Digging into the latest accelerator with an asterisk cohort
Like the startup ecosystem itself, accelerators change with time. Techstars has expanded to a network of programs, to pick one example. Y Combinator, perhaps the best-known startup accelerator, has also evolved. It now offers more capital to chosen companies than ever and is in the process of working out how its program will operate in a post-COVID world.
Like much of the venture capital landscape, Y Combinator has shrunk slightly this year. The current cohort of startups in the U.S. program is around 40% slimmer, featuring only 240 companies compared to the preceding batch’s 400.
That change had us curious about the second-order effects of admitting fewer companies into the program: What would a smaller batch do to the geographic makeup of the companies at the accelerator?
Before we dive into the data, a caveat concerning remote work: Per the accelerator, more than one-third (35%) of startups in its present program are remote, and even more (37%) are what it calls “remote-friendly.” Remote work and partially remote teams dilute the importance of where a company is “based.”
This is not a new trend. COVID led to a host of startups being born in a remote-first world, meaning that the hiring in the last few years has often been distributed. Never has it meant less to be based in, say, the United States, if your team is spread across countries and time zones. Still, where a company is domiciled still means something, and tells us where companies are basing themselves to best collect talent, capital, and exit possibilities.
There’s only one Colombian startup in the current batch, which takes things back to pre-COVID levels.
Let’s see where Y Combinator’s most promising young tech companies come from to get a loose barometer of where the accelerator is finding the most intriguing founders to back.
Global overview
Given its smaller size, the fact that this year’s Y Combinator group represents fewer countries is not a surprise. Per the investing group, the Summer 2022 class has startups from 34 countries, down from the 42 countries in the Winter 2022 cohort.

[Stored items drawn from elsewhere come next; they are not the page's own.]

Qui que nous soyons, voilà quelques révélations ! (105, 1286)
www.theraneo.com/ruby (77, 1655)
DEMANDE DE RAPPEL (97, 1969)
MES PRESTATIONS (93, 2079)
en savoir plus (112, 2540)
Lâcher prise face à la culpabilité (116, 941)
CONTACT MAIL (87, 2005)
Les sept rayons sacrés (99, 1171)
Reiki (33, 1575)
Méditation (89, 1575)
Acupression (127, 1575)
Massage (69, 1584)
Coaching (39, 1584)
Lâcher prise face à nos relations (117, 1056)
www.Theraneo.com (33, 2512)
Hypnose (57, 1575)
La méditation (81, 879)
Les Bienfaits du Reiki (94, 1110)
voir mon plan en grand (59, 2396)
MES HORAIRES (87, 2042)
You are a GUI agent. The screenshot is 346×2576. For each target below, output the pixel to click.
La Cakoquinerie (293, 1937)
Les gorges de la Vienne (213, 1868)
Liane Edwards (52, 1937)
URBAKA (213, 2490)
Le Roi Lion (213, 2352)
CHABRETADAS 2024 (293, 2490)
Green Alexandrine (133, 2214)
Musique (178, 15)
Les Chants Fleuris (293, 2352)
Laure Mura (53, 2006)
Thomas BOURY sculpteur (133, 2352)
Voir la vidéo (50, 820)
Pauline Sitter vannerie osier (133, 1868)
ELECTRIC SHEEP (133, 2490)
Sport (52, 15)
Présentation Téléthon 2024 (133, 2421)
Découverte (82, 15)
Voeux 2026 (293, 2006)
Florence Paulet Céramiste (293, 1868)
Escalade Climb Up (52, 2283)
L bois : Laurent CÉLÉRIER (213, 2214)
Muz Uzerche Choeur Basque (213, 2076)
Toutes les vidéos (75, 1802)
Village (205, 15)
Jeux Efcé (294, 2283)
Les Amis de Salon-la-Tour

Notably, that decrease is only slightly less than 20%, which is about half the 40% drop in the total number of startups accepted into the program, as we mentioned above. It appears geographic diversity in terms of the countries represented did not decrease linearly with the reduction in batch size.
Its diversity may not have shrunk as much as some might expect, but this cohort is still more centered on the United States than before. Per the company, about 58% of its present batch are based in the United States, up from 50% in the Winter 2022 cohort.